One of the most powerful features is AI-to-AI conversation threading, allowing Claude to orchestrate conversations between multiple AI models while maintaining context across the entire workflow. This enables true AI collaboration where models can build on each other's insights.

Context revival is another remarkable capability - even after Claude's context resets, the MCP server maintains conversation history, allowing discussions to continue seamlessly across sessions.

How to add this MCP server to Cursor

There are two ways to add an MCP server to Cursor. The most common way is to add the server globally in the ~/.cursor/mcp.json file so that it is available in all of your projects.

If you only need the server in a single project, you can add it to the project instead by creating or adding it to the .cursor/mcp.json file.

Adding an MCP server to Cursor globally

To add a global MCP server go to Cursor Settings > MCP and click "Add new global MCP server".

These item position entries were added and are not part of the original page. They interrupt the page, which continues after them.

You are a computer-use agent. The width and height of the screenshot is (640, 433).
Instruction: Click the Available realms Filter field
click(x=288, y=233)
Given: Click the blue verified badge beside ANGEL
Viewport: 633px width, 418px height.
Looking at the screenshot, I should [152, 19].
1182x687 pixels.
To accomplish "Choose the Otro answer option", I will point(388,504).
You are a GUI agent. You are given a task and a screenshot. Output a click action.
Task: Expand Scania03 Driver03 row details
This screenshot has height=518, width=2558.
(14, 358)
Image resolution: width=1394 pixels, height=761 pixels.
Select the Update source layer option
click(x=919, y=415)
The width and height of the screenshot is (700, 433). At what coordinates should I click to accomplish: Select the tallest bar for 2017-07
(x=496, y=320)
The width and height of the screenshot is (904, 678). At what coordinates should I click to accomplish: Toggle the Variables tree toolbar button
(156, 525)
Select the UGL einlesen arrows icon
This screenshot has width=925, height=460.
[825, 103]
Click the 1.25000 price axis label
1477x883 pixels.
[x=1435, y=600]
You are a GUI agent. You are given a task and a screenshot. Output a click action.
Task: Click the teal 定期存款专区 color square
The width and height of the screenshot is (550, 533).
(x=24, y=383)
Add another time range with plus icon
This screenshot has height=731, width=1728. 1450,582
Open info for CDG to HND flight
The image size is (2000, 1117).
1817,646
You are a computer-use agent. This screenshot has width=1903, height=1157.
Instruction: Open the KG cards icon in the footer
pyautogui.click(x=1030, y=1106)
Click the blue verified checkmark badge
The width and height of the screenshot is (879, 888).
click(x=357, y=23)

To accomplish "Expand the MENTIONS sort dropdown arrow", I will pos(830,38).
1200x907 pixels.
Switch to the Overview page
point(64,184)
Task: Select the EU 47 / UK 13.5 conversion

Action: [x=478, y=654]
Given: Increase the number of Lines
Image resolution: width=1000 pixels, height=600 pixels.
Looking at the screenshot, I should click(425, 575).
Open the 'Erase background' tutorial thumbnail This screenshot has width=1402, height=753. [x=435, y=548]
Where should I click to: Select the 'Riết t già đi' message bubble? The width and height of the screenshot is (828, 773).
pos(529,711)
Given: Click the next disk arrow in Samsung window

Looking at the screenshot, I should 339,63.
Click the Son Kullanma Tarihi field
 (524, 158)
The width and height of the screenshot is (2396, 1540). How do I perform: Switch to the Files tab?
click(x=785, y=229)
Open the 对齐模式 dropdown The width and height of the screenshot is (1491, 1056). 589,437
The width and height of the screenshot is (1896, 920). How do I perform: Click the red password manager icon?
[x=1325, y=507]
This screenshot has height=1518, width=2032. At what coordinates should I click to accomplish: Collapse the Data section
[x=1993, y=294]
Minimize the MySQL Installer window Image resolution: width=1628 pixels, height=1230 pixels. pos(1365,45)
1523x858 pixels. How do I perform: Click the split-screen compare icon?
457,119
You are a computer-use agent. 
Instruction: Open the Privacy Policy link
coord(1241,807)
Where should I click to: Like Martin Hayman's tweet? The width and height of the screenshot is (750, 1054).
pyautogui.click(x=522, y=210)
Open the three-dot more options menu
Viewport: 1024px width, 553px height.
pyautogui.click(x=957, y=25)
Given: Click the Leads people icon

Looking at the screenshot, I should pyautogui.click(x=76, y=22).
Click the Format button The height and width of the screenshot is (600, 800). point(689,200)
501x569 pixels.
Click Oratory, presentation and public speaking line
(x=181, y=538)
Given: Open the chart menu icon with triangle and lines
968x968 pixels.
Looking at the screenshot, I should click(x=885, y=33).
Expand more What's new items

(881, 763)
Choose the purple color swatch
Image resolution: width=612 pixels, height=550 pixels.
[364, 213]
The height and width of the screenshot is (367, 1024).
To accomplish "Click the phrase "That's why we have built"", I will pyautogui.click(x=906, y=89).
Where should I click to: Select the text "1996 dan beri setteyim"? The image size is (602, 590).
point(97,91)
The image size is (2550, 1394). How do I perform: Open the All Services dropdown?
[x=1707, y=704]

When you click that button the ~/.cursor/mcp.json file will be opened and you can add your server like this:

{
    "mcpServers": {
        "cursor-rules-mcp": {
            "command": "npx",
            "args": [
                "-y",
                "cursor-rules-mcp"
            ]
        }
    }
}

Adding an MCP server to a project

To add an MCP server to a project you can create a new .cursor/mcp.json file or add it to the existing one. This will look exactly the same as the global MCP server example above.

How to use the MCP server

Once the server is installed, you might need to head back to Settings > MCP and click the refresh button.

The Cursor agent will then be able to see the available tools the added MCP server has available and will call them when it needs to.

You can also explictly ask the agent to use the tool by mentioning the tool name and describing what the function does.